What is expected =
Reproduce word for word the lines of the items from the line containing "Click the 즐겨찾기 favorites star button" up to and including the line containing "(x=183, y=651)".

━━━ Listed records

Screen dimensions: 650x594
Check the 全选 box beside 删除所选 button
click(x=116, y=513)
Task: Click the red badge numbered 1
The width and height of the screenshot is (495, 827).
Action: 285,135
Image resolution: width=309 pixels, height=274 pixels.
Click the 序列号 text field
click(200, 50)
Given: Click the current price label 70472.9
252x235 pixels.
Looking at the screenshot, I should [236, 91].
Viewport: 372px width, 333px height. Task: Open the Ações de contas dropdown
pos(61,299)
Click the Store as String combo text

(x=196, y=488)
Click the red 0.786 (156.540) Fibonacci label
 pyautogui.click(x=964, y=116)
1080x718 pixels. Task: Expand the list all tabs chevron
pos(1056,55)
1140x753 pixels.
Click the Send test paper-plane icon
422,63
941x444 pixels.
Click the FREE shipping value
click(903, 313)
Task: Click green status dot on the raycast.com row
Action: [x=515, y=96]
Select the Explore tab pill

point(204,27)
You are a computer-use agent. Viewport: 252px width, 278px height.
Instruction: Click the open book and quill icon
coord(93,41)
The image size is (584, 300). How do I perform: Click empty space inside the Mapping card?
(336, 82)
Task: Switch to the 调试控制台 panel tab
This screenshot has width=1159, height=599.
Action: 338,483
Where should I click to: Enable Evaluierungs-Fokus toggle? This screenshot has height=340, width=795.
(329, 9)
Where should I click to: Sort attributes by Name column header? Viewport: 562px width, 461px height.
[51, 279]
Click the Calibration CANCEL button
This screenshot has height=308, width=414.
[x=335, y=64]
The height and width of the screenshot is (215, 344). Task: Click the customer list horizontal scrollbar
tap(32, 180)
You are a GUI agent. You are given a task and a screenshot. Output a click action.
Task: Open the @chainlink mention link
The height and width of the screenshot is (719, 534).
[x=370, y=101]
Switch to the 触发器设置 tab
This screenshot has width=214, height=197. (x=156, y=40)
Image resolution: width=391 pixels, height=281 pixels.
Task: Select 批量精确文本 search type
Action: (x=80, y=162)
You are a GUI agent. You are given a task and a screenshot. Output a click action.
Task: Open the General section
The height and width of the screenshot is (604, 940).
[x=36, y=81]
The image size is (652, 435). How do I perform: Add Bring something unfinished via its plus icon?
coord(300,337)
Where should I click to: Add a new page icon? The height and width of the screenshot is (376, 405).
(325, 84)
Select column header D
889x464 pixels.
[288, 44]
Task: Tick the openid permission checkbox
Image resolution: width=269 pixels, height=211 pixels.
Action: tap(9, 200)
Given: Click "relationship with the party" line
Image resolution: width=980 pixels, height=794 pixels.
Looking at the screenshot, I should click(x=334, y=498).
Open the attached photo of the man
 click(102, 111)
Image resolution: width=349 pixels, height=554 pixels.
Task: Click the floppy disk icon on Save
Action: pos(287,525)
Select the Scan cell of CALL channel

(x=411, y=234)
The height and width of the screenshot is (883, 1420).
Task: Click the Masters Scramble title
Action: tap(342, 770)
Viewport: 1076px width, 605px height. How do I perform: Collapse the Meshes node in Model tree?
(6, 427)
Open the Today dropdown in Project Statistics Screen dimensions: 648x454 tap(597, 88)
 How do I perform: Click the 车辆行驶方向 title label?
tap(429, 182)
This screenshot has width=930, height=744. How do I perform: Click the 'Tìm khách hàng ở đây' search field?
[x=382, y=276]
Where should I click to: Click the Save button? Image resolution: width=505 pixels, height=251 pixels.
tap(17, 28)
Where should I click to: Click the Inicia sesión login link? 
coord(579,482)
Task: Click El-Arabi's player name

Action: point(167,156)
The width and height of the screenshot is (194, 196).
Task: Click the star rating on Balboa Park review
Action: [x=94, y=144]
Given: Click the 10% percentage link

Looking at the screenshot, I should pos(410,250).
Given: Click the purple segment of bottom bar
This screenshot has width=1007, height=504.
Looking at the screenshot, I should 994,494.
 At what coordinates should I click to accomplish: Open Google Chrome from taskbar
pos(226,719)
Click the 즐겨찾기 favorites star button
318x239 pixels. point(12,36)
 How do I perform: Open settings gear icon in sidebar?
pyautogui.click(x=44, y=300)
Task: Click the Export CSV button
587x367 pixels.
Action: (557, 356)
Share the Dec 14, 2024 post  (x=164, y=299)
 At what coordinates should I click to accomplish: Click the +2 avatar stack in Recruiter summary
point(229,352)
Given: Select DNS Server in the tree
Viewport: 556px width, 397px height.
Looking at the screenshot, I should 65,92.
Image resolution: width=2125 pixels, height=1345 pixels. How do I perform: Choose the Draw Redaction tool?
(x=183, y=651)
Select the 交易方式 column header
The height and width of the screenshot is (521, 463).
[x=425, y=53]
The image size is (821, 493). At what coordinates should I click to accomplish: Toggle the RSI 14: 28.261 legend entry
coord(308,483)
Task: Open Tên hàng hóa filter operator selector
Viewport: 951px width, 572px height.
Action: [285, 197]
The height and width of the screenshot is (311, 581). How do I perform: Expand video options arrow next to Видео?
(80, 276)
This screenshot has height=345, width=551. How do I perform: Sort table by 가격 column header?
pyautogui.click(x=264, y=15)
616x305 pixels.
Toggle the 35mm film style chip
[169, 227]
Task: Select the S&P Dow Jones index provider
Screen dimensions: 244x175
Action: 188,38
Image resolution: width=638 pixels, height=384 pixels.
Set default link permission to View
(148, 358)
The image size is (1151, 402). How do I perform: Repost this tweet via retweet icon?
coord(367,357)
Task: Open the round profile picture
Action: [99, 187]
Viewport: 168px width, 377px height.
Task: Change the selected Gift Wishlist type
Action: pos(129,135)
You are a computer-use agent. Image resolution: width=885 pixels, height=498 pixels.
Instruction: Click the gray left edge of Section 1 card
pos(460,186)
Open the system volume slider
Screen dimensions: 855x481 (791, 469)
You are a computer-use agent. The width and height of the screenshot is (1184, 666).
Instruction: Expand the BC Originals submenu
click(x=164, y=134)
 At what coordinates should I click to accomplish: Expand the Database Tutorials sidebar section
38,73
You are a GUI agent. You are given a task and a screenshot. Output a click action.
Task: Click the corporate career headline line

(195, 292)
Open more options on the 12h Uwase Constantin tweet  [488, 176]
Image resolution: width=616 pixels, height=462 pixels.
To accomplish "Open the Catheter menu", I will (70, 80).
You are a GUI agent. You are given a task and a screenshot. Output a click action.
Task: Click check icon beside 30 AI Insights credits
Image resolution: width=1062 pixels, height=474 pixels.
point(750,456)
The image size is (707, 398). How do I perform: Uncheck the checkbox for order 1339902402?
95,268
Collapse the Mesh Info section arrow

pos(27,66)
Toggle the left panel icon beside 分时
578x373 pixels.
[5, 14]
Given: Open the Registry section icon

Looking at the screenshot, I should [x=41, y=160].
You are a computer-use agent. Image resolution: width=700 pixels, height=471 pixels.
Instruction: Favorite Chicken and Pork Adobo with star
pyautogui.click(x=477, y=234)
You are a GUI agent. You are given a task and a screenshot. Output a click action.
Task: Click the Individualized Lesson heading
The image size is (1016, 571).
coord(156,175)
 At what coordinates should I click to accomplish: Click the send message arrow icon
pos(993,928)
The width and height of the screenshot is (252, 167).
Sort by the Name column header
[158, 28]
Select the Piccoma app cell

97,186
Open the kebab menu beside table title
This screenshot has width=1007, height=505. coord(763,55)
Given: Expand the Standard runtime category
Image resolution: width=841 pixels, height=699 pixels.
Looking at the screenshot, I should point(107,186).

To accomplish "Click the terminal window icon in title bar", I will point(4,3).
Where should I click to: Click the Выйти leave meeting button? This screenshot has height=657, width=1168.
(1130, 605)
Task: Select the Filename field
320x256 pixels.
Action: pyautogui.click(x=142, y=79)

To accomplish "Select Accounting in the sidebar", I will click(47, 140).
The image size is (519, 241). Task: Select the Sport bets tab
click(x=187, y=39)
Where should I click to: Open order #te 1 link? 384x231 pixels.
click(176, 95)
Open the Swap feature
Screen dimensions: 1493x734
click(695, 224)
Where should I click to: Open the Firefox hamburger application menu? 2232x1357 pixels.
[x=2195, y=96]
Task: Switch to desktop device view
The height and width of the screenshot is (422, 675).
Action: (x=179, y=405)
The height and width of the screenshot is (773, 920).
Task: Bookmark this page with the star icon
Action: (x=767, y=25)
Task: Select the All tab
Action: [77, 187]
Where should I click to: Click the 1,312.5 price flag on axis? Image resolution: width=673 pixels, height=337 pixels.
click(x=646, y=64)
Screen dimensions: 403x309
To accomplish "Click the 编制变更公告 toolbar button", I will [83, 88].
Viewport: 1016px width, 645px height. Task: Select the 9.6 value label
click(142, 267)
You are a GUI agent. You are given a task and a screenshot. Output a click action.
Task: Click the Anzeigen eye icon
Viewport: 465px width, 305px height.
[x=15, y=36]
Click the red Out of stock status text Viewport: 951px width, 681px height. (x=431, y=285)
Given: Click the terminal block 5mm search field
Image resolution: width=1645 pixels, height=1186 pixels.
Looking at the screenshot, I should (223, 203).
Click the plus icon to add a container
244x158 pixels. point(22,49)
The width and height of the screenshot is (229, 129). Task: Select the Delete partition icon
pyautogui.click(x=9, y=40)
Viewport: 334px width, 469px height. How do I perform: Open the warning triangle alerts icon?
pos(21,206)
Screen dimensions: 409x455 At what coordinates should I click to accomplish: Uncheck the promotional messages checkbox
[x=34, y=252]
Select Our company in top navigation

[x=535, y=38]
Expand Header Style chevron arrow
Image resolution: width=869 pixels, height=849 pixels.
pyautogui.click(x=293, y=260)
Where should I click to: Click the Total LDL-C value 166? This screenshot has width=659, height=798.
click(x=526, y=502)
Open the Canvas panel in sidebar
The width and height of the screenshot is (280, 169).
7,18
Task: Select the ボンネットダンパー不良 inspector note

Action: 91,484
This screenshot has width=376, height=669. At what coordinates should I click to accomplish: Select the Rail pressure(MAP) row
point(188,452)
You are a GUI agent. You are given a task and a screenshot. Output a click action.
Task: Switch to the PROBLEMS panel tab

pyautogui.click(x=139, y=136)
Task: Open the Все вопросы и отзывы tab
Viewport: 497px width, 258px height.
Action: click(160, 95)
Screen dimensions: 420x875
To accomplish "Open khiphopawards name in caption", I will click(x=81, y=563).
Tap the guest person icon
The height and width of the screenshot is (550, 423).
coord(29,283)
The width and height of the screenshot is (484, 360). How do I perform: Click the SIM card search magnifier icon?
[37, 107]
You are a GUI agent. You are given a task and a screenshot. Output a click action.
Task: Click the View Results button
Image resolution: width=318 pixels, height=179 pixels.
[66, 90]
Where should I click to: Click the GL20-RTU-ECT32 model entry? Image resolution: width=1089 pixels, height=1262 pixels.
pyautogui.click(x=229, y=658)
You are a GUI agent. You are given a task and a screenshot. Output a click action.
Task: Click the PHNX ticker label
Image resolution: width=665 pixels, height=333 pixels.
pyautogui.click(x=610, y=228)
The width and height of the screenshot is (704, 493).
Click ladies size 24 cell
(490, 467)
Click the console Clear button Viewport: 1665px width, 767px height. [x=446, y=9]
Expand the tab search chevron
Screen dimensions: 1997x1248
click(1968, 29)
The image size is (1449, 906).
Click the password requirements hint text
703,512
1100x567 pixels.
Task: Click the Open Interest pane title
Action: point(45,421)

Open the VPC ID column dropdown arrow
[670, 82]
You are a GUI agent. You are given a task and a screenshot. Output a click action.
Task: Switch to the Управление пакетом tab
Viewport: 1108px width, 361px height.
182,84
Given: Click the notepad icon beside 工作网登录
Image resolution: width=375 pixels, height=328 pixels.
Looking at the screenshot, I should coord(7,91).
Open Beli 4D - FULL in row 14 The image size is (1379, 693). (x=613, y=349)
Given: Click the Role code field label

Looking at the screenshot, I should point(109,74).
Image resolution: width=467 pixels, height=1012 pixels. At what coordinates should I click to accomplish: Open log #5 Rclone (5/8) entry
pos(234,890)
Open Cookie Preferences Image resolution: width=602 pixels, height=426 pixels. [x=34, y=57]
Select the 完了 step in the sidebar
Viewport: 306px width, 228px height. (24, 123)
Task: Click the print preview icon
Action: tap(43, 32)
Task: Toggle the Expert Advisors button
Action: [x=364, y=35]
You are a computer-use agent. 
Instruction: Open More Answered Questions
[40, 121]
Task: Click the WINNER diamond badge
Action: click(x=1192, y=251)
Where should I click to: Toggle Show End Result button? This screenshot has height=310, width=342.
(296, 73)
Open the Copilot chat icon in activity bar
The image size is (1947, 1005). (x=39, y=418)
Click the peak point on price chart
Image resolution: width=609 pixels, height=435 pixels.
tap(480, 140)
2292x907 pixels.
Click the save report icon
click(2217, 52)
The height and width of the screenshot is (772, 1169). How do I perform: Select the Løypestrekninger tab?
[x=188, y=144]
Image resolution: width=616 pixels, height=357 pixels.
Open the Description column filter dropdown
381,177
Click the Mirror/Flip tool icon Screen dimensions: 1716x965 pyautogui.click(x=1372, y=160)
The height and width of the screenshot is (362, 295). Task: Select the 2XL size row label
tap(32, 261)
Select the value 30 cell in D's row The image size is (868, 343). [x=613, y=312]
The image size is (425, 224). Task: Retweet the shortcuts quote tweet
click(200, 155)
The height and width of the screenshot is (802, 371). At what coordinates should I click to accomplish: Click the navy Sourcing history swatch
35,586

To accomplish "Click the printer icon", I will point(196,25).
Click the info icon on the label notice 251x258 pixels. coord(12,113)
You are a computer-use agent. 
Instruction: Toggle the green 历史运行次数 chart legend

━━━━━━

Exercise response =
Click the 즐겨찾기 favorites star button
318x239 pixels. point(12,36)
 How do I perform: Open settings gear icon in sidebar?
pyautogui.click(x=44, y=300)
Task: Click the Export CSV button
587x367 pixels.
Action: (557, 356)
Share the Dec 14, 2024 post  (x=164, y=299)
 At what coordinates should I click to accomplish: Click the +2 avatar stack in Recruiter summary
point(229,352)
Given: Select DNS Server in the tree
Viewport: 556px width, 397px height.
Looking at the screenshot, I should 65,92.
Image resolution: width=2125 pixels, height=1345 pixels. How do I perform: Choose the Draw Redaction tool?
(x=183, y=651)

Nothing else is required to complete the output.